====== Material for this exercise

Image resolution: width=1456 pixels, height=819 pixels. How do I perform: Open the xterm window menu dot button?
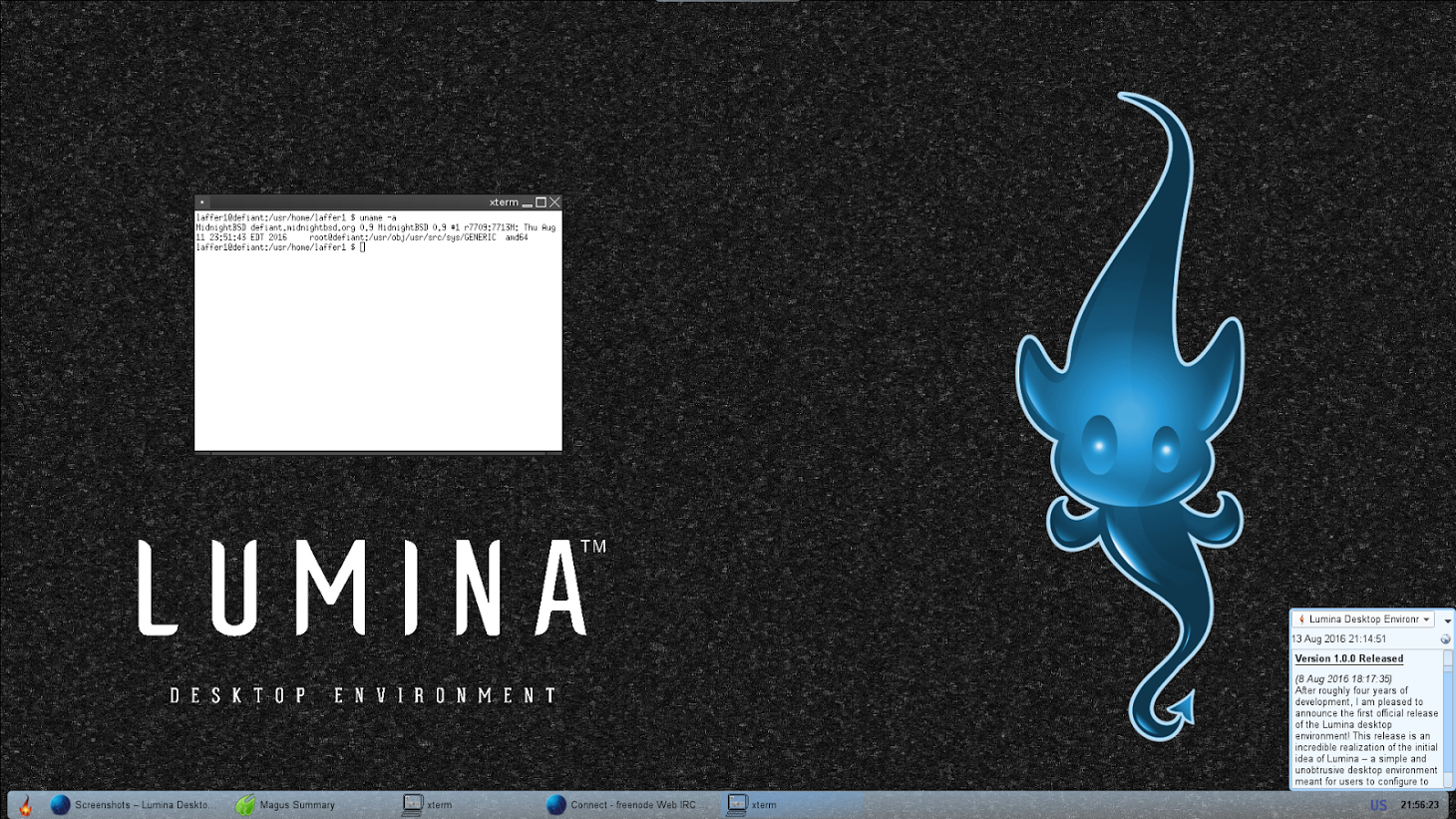point(201,203)
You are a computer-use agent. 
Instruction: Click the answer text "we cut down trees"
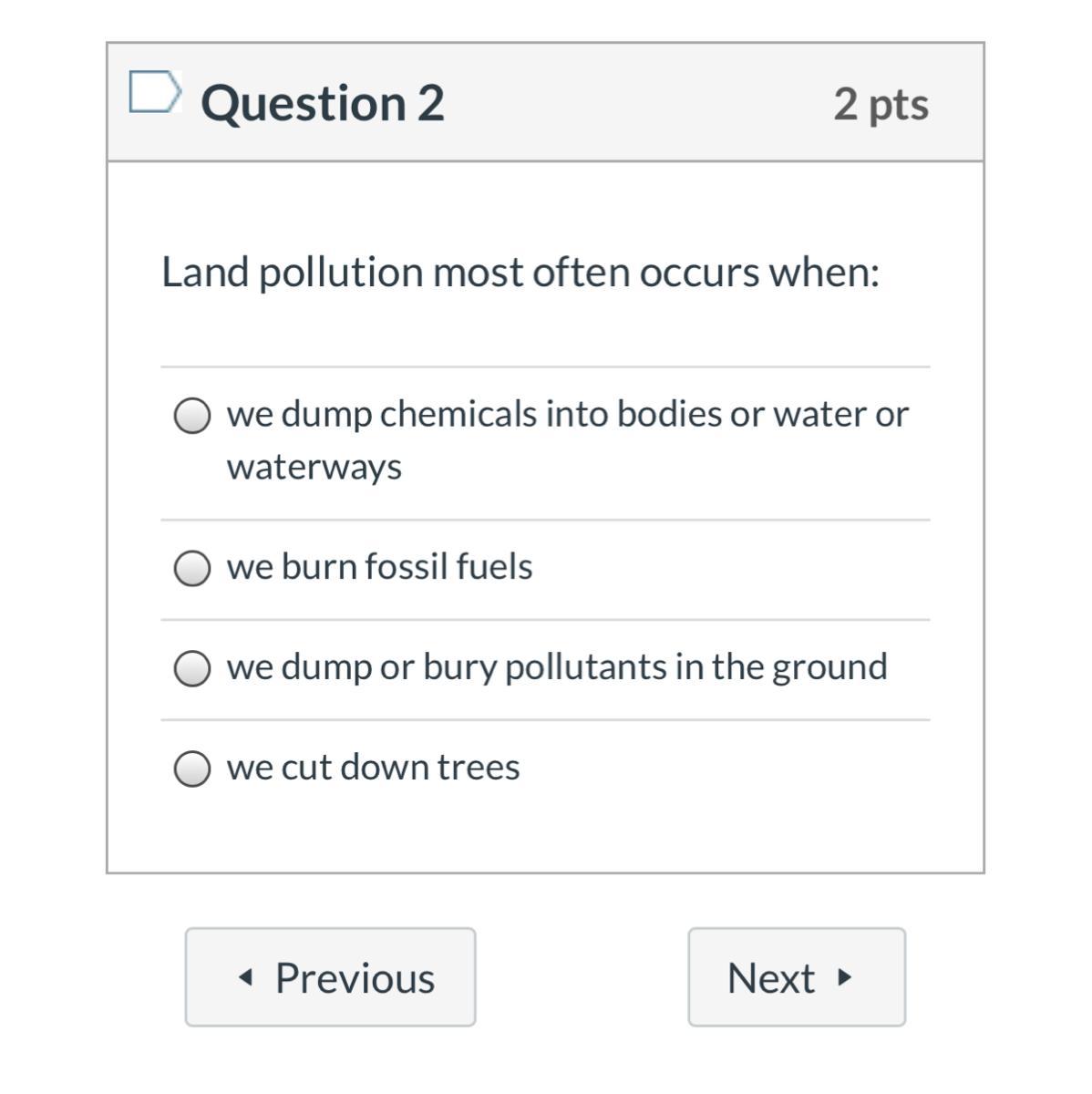(x=373, y=767)
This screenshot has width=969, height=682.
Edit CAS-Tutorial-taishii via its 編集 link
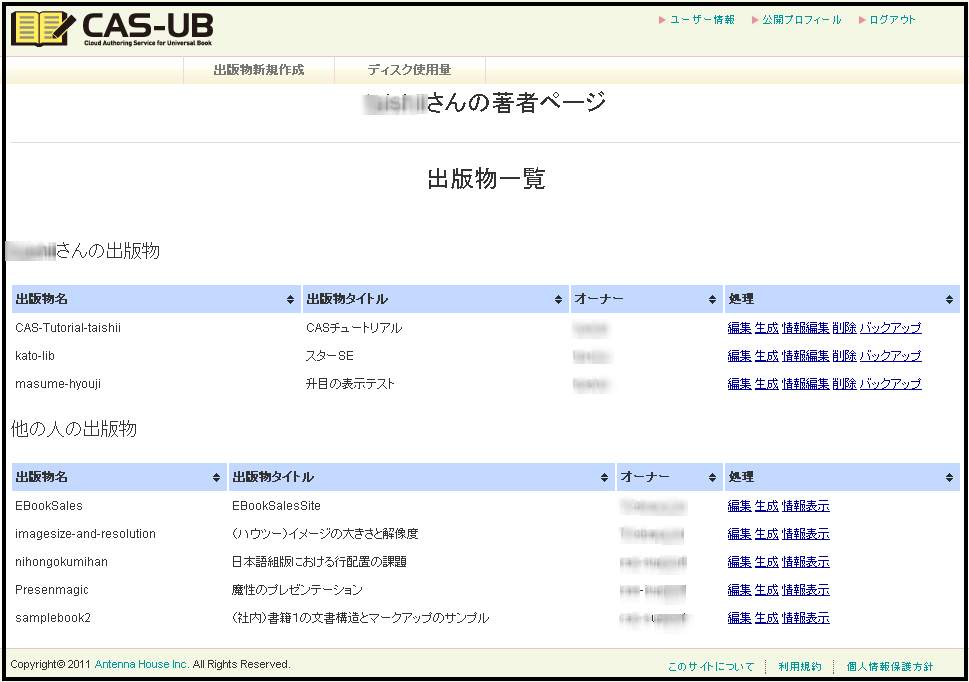(738, 327)
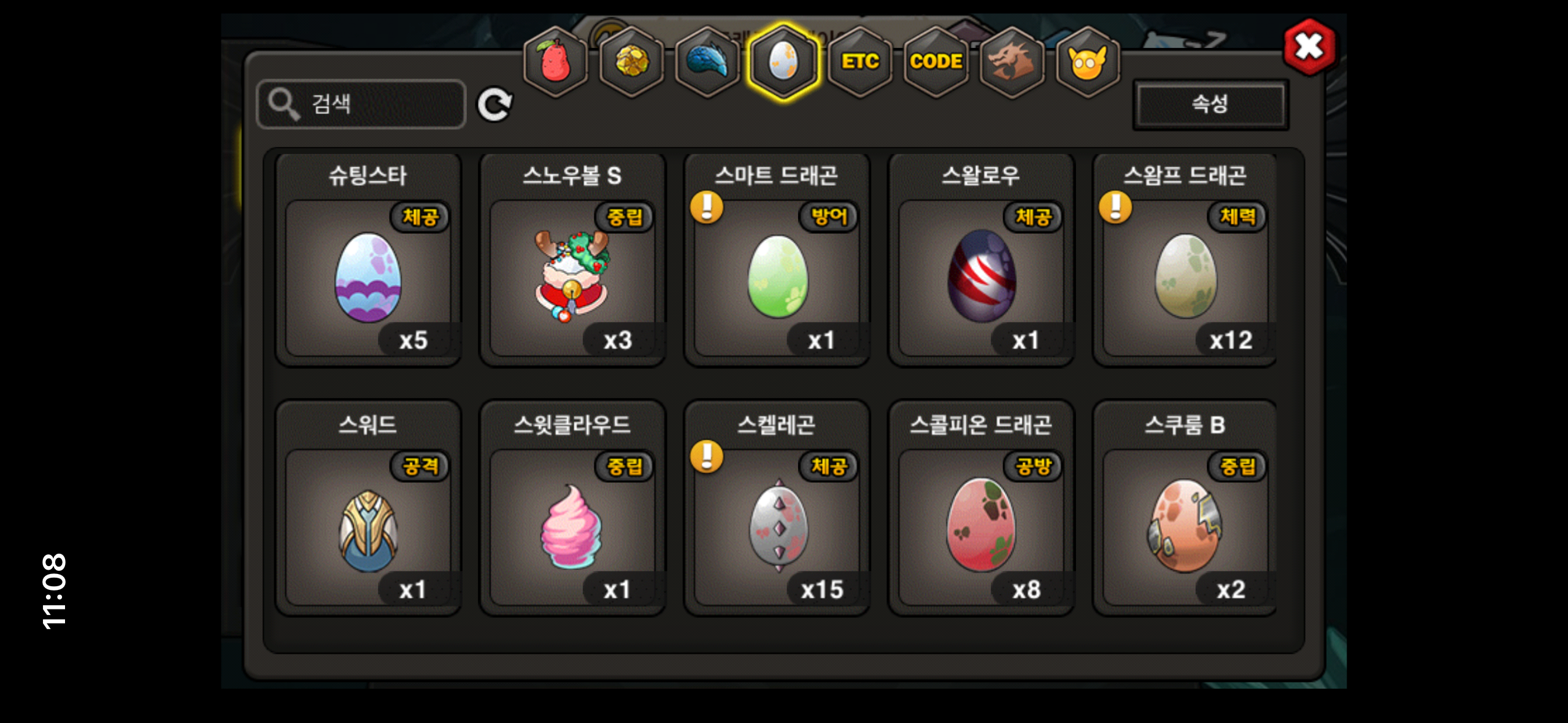Click the 검색 search field
Image resolution: width=1568 pixels, height=723 pixels.
(361, 104)
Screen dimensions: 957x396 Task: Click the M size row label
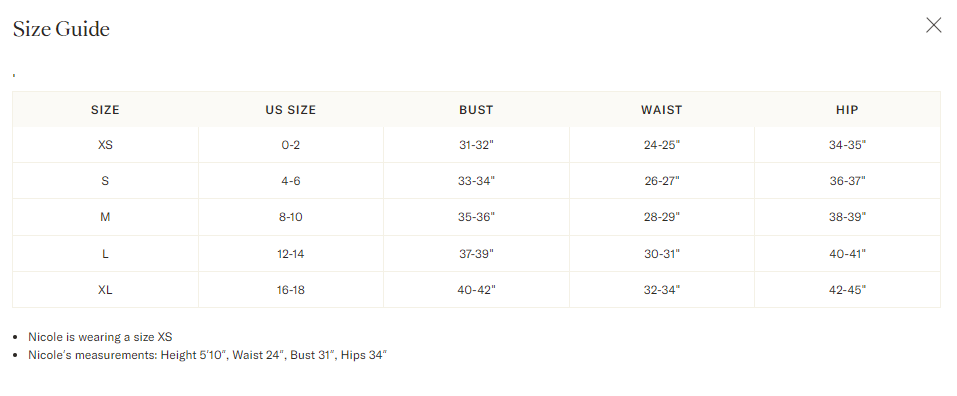coord(105,217)
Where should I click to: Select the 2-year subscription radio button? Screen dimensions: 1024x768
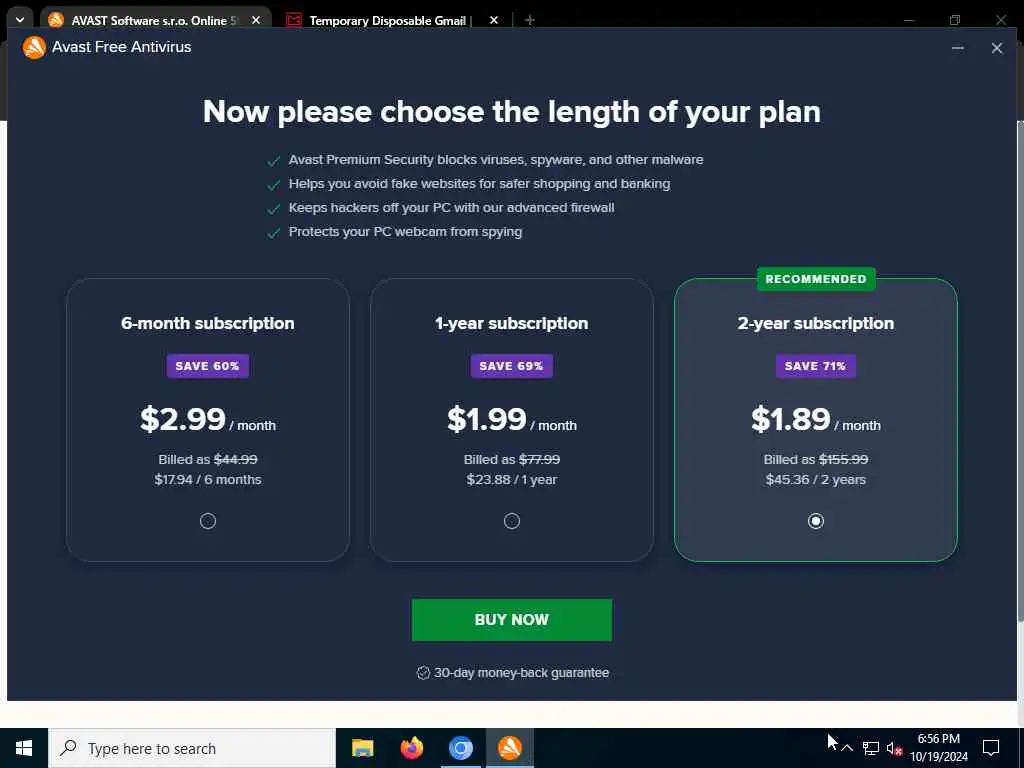coord(816,520)
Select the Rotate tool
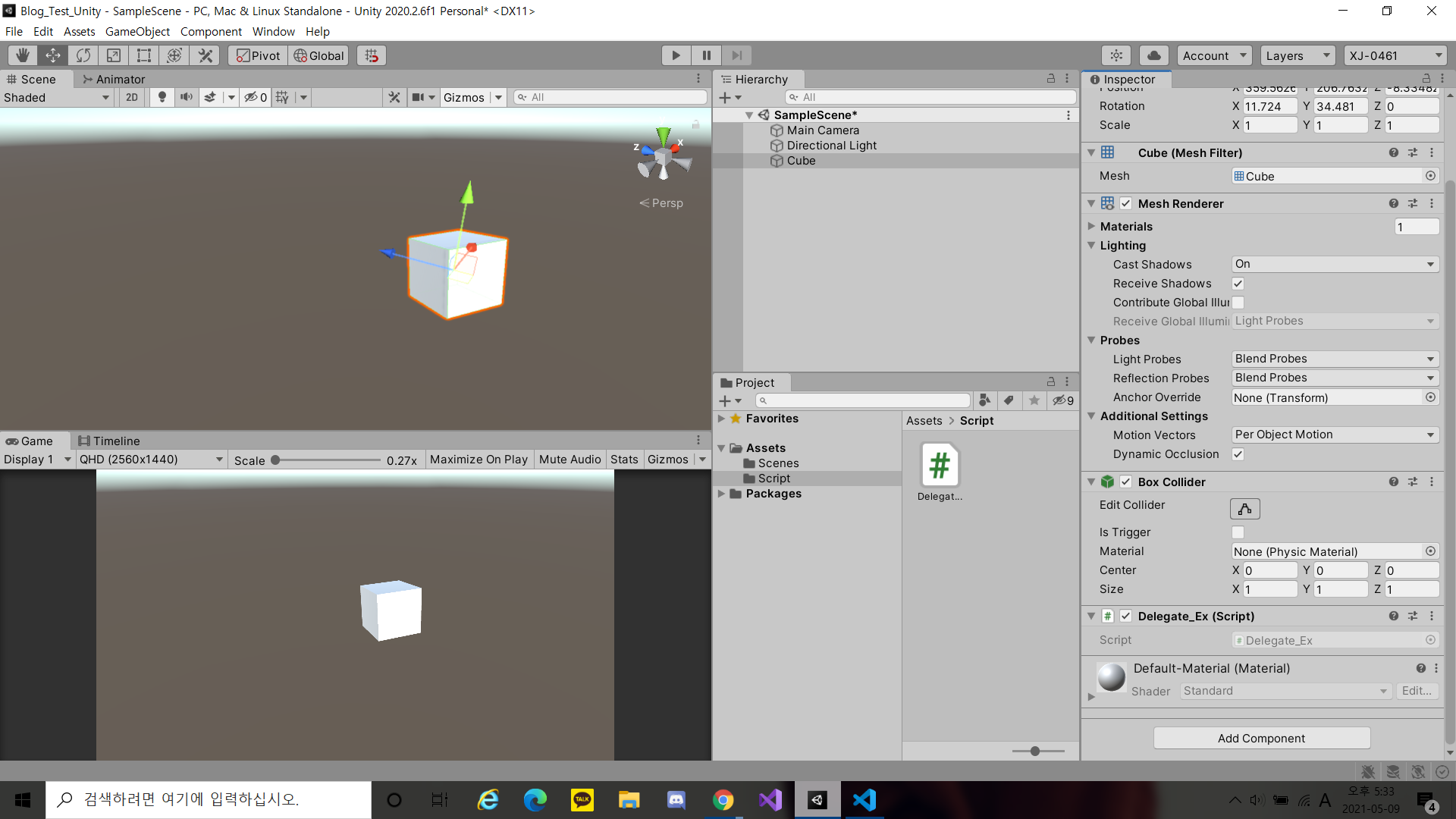1456x819 pixels. (x=83, y=55)
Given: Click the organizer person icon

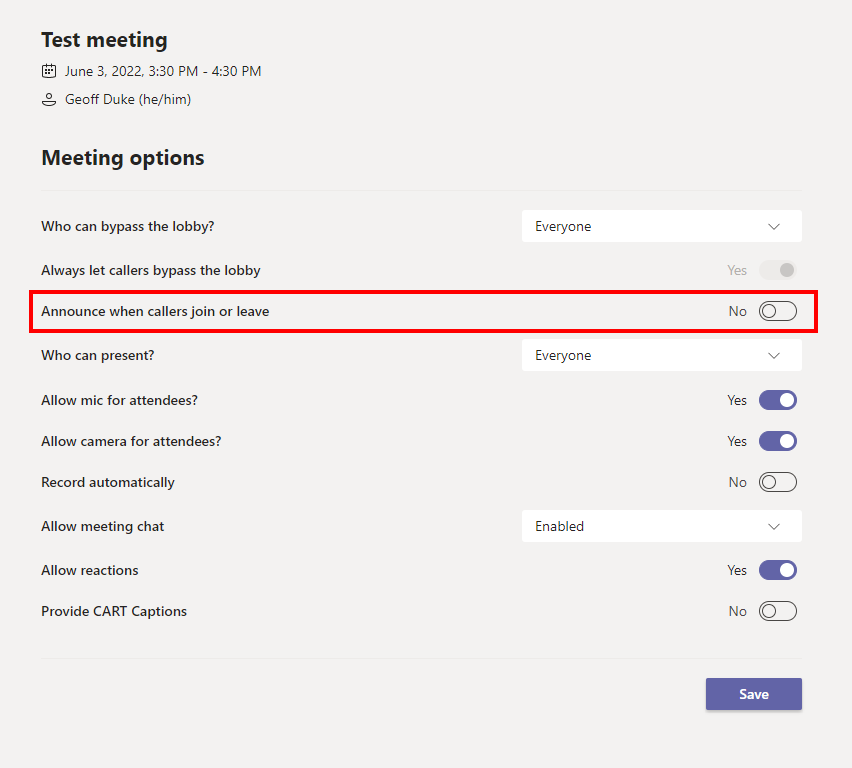Looking at the screenshot, I should tap(49, 99).
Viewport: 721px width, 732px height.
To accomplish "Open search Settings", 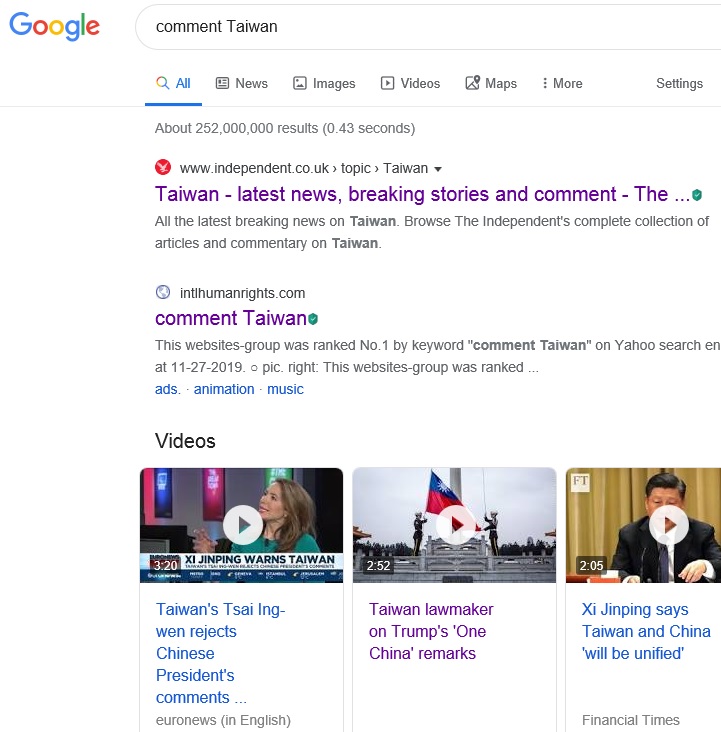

============

## [Set task]
Extract the lines above without changes, starting with the line containing "Given: Click the organizer person icon" and going on through the last line of the records. Leave the pictures out of your answer.

## [Answer for this exercise]
Given: Click the organizer person icon

Looking at the screenshot, I should tap(49, 99).
Viewport: 721px width, 732px height.
To accomplish "Open search Settings", 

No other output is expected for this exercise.